Thursday, August 4, 2016

Bringing it all back home

Remember a few years ago, when we went to the hospital the day after the Superbowl, and brought home a beautiful baby girl?

Me too.

And for almost her entire first year, she lived here. With us. Our (foster) daughter. We knew it was temporary. And after a few months we were rooting on her biological family, all the while loving her more and more each day.

We brought her to meet our family.

We fought to get her assessed and qualified for services she needed - and got the early intervention she deserved.

She slept on our chests, next to our beds, in our arms.

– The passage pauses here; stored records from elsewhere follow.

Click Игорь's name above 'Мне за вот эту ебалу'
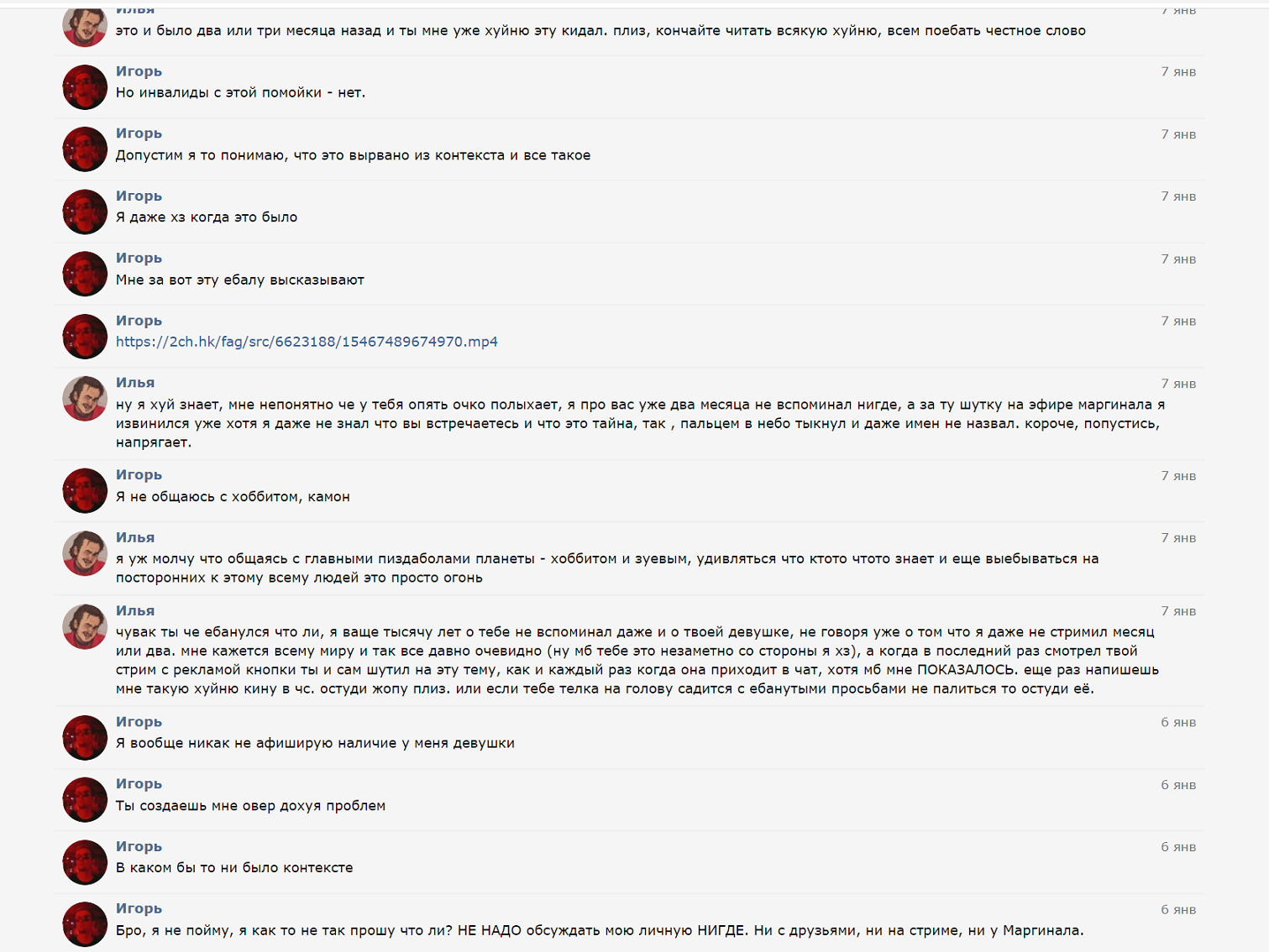The image size is (1269, 952). point(139,258)
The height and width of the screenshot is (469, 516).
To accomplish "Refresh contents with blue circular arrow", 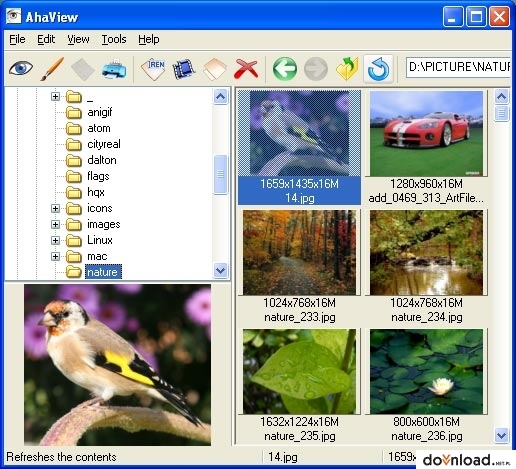I will [x=378, y=69].
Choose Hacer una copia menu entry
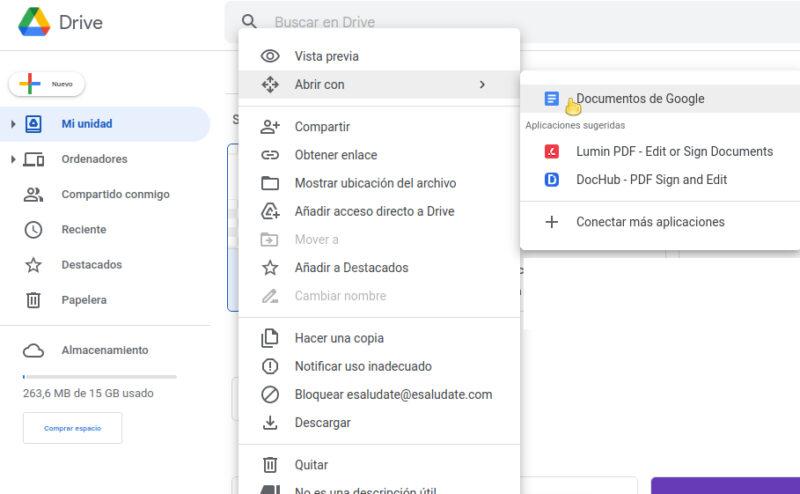 coord(339,338)
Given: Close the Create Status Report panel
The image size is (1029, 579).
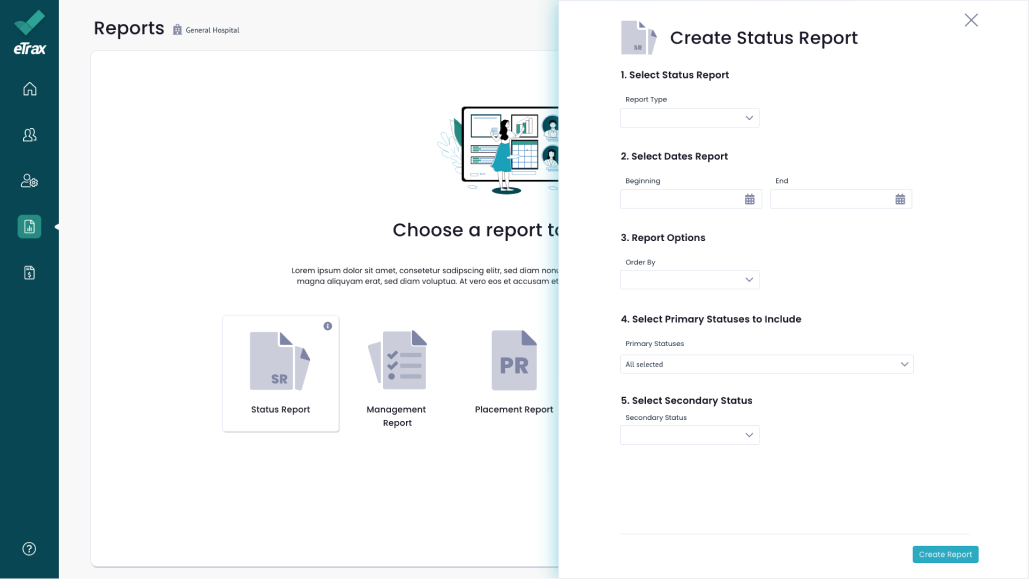Looking at the screenshot, I should tap(971, 20).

And then she was gone. Gone to live with her biological family full time, for the first time in her life.

We saw her occasionally, but to be honest? My heart was broken.
We took a few more foster cases, even as I could feel myself withdrawing, wishing with each new case that, instead of loving a new baby we could just have Bella a little more often.... but as the months passed, her visits were fewer and fewer. Shorter and shorter. And then.... they ended. We were not allowed to see her anymore. "It would be confusing", we were told. The issue, of course, is that we loved her so much - and she loved us in return - and the bond that had been created was reinforced with every visit. And perhaps that was keeping her from truly bonding with her biological family. We certainly didn't want that. So we kept her photo on the shelf, and her crib in her room, and her blanket carefully folded in the closet. I dreamed of the day that she called, or showed up on my doorstep clutching a few wrinkled baby photos I had given her family in a memory box with her name painted on the lid. I prepared myself for a long wait. But I had this feeling - I could barely acknowledge it to myself, never mind say it out loud. I just knew she would be in my arms again some day.

And then, quite abruptly, about a year after our last visit, I was allowed to see her again.

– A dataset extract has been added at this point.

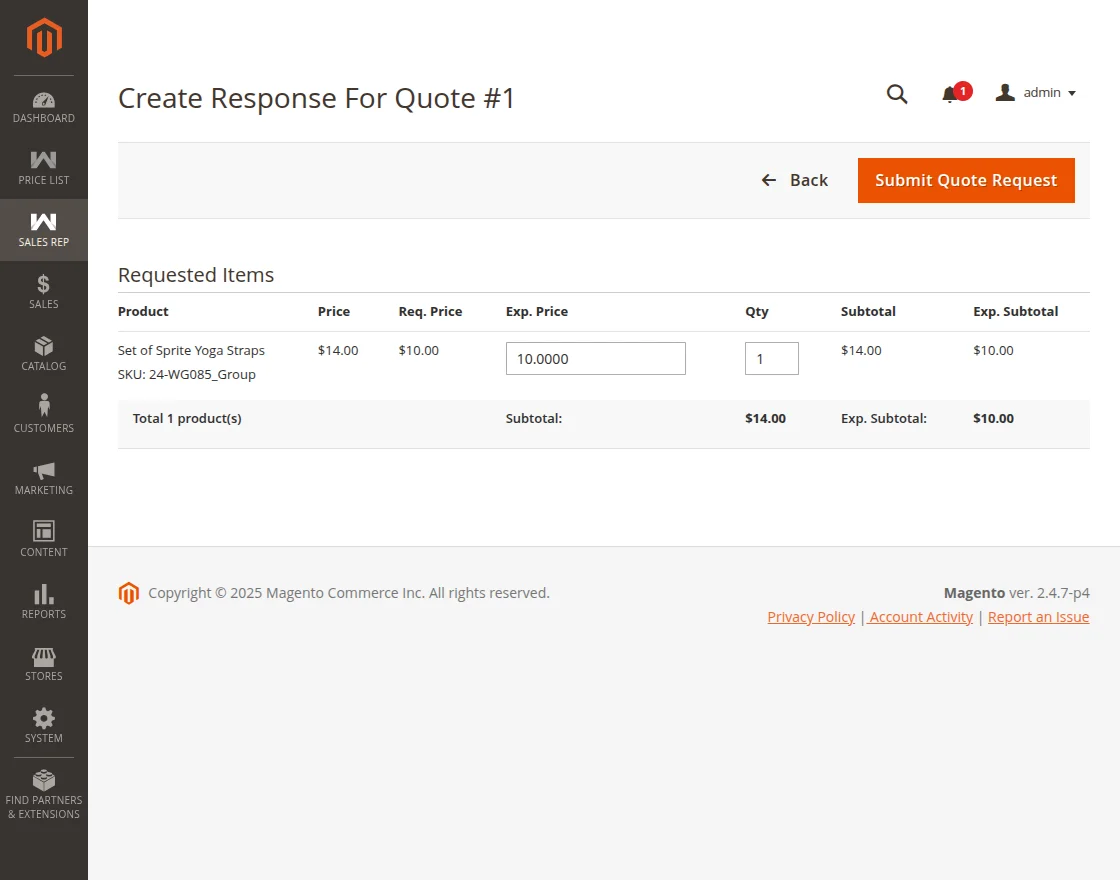
Task: Open the Dashboard from the sidebar
Action: [44, 107]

And it was just as it had always been. Well, almost. She was a little unsure. A little hesitant. Maybe a little confused. But she seemed to sense that something was familiar.

And our visits became more frequent.
And then she was allowed to spend the night again.
And now she is here for a few days at a time. She follows "Sissy" and "Mah" around the house. She calls me mama. She has her room, and her bed, and her blanket and her toothbrush and she rules the roost. She is the baby of the family, and she revels in it.

The details are confusing, contradictory, and ever changing. But for now, she is here. And will - if everyone can agree to work together - continue to be here. Because as a friend told me, when her visits were abruptly ended altogether: "How could having more people to love you, be confusing?"

She is part of our family - and we are part of hers. And we love her. All of us. What a gift.